“Igualzinho filme”, pensou. Havia lua e o reflexo dela nos paralelepípedos da rua deserta e úmida do sereno das duas da manhã e aquele silêncio solene que a cidade faz quando sonha e quando todos dormem. Era como se ele estivesse no sonho de todos os que dormiam. “Sim, igualzinho filme”. Mas era a noite real de uma quinta-feira de uma semana que (por uma questão de escala de plantão) não tinha sexta-feira útil e portanto foi bem gasta entre amigos, cervejas e uma ou outra tacada de sinuca. Aí os amigos se foram, as cervejas também e no fim só sobrou aquela cena de filme pintada no caminho de volta pra casa. Feito à pé, sem pressa.

(e após alguns minutos de reflexão temos as seguintes opções para continuar a história):

brainstorm 1. Ele encontra uma moça, sozinha, sentada no meio-fio, chorando. Segue-se uma breve descrição da moça e um longo diálogo que faz um paralelo entre o vazio de ambos os personagens e o vazio da madrugada.

2. Ele chega a um cruzamento e, subitamente, percebe que esqueceu aonde mora. Esqueceu COMPLETAMENTE, e sem razão, e sem aviso. O texto vai ficando mais denso para demonstrar o pânico crescente do personagem. Progressivamente ele vai se esquecendo de cada vez mais coisas, como se suas memórias fossem se esfacelando de repente, até que o texto vai ficando cada vez mais truncado (indicando que ele está se esquecendo de como se fala e como se pensa), até acabar.

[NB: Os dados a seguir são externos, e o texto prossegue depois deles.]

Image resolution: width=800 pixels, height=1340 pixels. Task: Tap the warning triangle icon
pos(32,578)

3. Ele tropeça num cabo e percebe que o cabo é de um refletor e que o refletor é de um cenário de filme. E, sim, aquilo era mesmo um cenário de filme. A descrição do personagem muda para situá-lo como um ator num set, o texto descreve alguma coisa adicional do cenário do filme (o diretor dando ordens, as figurinistas correndo, etc.) e, quando o leitor está convencido de que na verdade ele é ator, o diretor grita: “alguém avisa pro faxineiro ali que ele está no meio do set”. E o texto passa a descrever o personagem como, de fato, um faxineiro divagando que é ator no meio do set e que após o grito do diretor é forçado a voltar a pensar na sua vida real, no salário ridículo, nos dois ônibus mais metrô que ele vai pegar daqui a pouco pra voltar pra casa, etc. Eu até poderia bolar mais uma mudança para o personagem, mas aí começo a cair nos clichês (ele estava sonhando, ou ele é MESMO um ator num filme representando um faxineiro que pensa que é ator que pensa que é um transeunte na madrugada), o que indica que é hora de parar.

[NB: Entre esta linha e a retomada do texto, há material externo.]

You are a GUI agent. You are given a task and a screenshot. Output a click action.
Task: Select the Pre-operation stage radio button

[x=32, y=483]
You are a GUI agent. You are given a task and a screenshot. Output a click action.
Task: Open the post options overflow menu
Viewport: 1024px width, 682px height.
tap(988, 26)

4. Eu reescrevo o primeiro parágrafo pra deixar o personagem ainda mais boêmio, farrista e beberrão. Na sequência ele conclui que quer aproveitar mais a noite e se envolve em mais alguma atividade ilegal/imoral (prostitutas, drogas, etc.) até a manhã chegar. A essa altura ele está totalmente de ressaca e moído pela noite desregrada, então corre para o chuveiro, se ajeita como pode e retoma sua rotina diária, aonde encontra algum colega que vira para ele e diz: “Bom dia, Padre Marcelo. Agendei pra hoje a gravação do programa do terço bizantino do próximo domingo, tá?”. Mas essa ideia eu já usei nesse texto aqui.

5. O personagem se encontra com ninguém menos do que Paulo Coelho, que começa a lhe contar uma história (daquelas com moral zen) completamente sem sentido. Algo tipo: “Um monge plantava sementes de abóbora quando seu mestre vem e lhe diz: ‘sê como a semente, que se parte quando vê a luz do sol, mas se dobra quando sente o calor da mãe-terra’”, etc. Aí a história termina com o discípulo dizendo ao mestre:

- Mas, mestre, isso aqui não é uma plantação de abóboras, é uma sorveteria.
- Sorveteria?
- Sim.
- Ah. Hmm… tem de creme?

E aí um link no final explica que o final do texto é uma homenagem aos vários textos do Dequejeito que terminavam exatamente assim.